== Work item ==
In the records below, find the line with "SunWu II. (321, 1255)" and the line with "Geronym (173, 813)". Print both exactly, along with every line between them, and no other line.

BEGIN Dataset content

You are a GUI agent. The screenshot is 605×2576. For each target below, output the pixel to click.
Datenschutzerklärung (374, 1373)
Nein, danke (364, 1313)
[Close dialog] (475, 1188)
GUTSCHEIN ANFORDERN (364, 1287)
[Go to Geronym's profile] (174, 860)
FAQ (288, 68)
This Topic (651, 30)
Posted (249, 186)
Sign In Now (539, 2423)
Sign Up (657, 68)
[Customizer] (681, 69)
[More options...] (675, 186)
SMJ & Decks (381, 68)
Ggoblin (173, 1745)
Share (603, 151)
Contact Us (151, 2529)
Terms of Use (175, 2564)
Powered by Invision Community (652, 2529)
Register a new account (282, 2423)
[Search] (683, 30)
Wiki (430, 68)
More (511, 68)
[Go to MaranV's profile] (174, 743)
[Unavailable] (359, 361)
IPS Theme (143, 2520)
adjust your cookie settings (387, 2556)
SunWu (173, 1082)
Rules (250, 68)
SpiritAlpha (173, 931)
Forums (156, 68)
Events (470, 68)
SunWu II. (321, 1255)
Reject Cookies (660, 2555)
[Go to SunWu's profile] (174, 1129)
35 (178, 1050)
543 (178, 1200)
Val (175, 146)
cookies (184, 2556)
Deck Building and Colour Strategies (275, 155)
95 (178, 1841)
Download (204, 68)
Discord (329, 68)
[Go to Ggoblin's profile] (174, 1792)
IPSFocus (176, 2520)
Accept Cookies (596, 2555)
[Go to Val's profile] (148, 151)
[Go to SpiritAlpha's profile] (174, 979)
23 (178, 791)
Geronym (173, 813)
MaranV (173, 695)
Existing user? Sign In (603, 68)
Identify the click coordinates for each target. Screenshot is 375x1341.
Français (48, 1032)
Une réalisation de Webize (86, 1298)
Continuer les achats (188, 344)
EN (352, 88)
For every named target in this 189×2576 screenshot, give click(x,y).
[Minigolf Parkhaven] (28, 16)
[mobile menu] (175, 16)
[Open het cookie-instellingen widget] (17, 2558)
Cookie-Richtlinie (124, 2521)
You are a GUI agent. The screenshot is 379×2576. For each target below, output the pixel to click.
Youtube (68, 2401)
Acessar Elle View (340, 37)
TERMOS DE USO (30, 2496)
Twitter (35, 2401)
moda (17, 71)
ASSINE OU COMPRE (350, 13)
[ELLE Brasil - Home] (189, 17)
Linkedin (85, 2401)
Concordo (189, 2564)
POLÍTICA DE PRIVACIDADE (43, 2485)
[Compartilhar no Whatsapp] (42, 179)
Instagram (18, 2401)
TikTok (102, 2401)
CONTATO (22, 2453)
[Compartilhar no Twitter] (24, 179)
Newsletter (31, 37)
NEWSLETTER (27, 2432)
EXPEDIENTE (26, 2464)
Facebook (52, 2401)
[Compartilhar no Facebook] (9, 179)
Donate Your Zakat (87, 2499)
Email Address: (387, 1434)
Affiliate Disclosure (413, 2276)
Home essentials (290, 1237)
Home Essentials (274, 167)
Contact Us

END Dataset content

== Response to this exercise ==
SunWu II. (321, 1255)
Reject Cookies (660, 2555)
[Go to SunWu's profile] (174, 1129)
35 (178, 1050)
543 (178, 1200)
Val (175, 146)
cookies (184, 2556)
Deck Building and Colour Strategies (275, 155)
95 (178, 1841)
Download (204, 68)
Discord (329, 68)
[Go to Ggoblin's profile] (174, 1792)
IPSFocus (176, 2520)
Accept Cookies (596, 2555)
[Go to Val's profile] (148, 151)
[Go to SpiritAlpha's profile] (174, 979)
23 (178, 791)
Geronym (173, 813)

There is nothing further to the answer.